賃貸のメリット(2)メンテナンス費用の負担がない
賃貸では、物件のメンテンナンスは家主が行うと民法で定められています。そのため、住居のメンテナンス費用を負担しなくてよいのも賃貸を選ぶメリットです。
物件や設備に故障や不具合があったとき、持ち家の場合はすべて自身で修繕や修理を行う必要がありますが、賃貸であれば家主が費用を負担してくれます。
賃貸のメリット(3)初期費用が安い
初期費用が安いのも賃貸を選ぶメリットといえるでしょう。住宅を購入する場合は手付金など数百万円の初期費用がかかりますが、賃貸物件を借りるなら敷地や礼金など数十万円の初期費用を支払うだけで済みます。
また、住宅ローンを組まなくてよいのも賃貸を選ぶメリットです。住宅を購入すると場合によっては数千万円ものローンを組むことになるため、収入が減ったときなど万が一の際に大きなリスクになる可能性もあります。
賃貸であれば、収入が減っても家賃が安い物件に引っ越せるのでリスクがなく安心です。
賃貸のデメリット(1)住み続ける限り家賃がかかる
賃貸に住む場合、住み続ける限り家賃を支払う必要があります。賃貸に住むのなら仕事を退職して働けなくなっても家賃や更新料が発生するため、それが老後の負担となることもあるかも知れません。
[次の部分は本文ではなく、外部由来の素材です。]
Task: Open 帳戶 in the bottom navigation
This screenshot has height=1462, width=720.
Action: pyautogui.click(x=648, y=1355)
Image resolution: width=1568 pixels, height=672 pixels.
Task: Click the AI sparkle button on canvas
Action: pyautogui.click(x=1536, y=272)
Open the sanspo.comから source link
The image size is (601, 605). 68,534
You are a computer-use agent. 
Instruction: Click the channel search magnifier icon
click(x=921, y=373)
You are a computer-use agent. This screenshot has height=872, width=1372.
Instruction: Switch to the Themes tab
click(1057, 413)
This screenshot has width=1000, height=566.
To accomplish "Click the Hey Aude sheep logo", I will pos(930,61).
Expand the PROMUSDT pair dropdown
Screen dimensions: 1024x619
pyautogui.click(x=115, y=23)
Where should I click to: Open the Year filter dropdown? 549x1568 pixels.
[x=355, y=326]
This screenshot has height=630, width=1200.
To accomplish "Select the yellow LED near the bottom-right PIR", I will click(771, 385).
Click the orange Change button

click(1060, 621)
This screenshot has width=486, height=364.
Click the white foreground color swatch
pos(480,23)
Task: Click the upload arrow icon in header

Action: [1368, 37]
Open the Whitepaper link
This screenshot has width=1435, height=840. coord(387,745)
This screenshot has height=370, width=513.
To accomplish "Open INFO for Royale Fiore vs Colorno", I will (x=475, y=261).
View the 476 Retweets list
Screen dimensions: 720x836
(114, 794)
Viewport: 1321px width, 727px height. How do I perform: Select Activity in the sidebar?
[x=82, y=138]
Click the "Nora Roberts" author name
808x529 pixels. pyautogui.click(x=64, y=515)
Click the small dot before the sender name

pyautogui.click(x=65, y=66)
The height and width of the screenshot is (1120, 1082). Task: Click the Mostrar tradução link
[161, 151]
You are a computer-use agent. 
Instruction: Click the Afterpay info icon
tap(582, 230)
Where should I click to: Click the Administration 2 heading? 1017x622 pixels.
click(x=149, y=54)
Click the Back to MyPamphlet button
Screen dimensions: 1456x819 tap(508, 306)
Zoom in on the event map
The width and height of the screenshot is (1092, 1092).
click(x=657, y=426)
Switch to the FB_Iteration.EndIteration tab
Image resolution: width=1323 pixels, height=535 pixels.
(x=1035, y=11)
老後資金を準備したり、退職時期を遅らせるなど対策を考えておきましょう。
賃貸のデメリット(2)部屋を自由にカスタマイズできない
「間取りを変更したい」「設備を違うものに変えたい」と思っても、家主の許可がなければ実現できません。しかも、賃貸はファミリー向け物件が少ない傾向があります。とくに都市部や人気のエリアでは4LDK以上の物件があまりないので、家族構成によってはニーズにあった賃貸物件を探すのが難しい場合もあります。
賃貸のデメリット(3)資産にならない
資産にならないことも賃貸を選ぶデメリットです。住宅を購入すれば資産として子どもや孫に残すこともできますが、賃貸の場合は借りているだけなので資産にはなりません。
持ち家のメリット・デメリット
持ち家にはどのような特徴があるのでしょうか?ここでは、持ち家を選ぶメリット・デメリットを解説します。
持ち家のメリット(1)資産として残る
持ち家を選ぶメリットのひとつは、ローンを完済すれば住宅が資産として残ることです。自分の資産となるので、お金が必要なときに売却したり、融資を受ける際の担保にすることもできます。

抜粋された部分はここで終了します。